*** Block opens ***

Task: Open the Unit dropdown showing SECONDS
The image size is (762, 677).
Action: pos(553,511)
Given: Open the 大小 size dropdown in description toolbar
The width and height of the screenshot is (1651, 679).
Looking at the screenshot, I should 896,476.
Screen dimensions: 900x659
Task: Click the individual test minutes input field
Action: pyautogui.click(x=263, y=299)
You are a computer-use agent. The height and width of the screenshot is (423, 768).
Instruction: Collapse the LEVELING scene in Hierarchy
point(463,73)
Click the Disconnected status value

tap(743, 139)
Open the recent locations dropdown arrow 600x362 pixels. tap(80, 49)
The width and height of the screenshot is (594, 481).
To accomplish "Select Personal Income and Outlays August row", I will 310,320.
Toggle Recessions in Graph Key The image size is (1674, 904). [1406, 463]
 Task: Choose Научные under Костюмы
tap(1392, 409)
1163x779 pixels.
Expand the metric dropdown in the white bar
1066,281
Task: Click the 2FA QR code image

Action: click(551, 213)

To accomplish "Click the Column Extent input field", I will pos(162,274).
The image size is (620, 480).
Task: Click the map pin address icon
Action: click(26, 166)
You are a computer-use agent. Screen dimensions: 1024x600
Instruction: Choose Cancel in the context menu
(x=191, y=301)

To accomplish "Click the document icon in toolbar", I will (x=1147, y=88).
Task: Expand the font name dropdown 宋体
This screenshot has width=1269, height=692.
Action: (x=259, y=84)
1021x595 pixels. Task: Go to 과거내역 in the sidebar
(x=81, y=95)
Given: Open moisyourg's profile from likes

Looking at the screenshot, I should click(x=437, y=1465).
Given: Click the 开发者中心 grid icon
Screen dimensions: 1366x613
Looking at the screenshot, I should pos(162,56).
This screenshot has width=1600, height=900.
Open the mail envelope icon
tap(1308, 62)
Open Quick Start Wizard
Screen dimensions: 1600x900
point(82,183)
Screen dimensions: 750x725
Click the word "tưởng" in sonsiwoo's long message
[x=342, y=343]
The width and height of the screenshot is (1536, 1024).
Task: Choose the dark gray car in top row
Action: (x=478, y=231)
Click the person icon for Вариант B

*** Block closes ***

What needs to be done =>
Filter the entries down to the lines that hold "agent". Copy those lines.

Solution to this task =>
You are a computer-use agent. The height and width of the screenshot is (423, 768).
You are a computer-use agent. Screen dimensions: 1024x600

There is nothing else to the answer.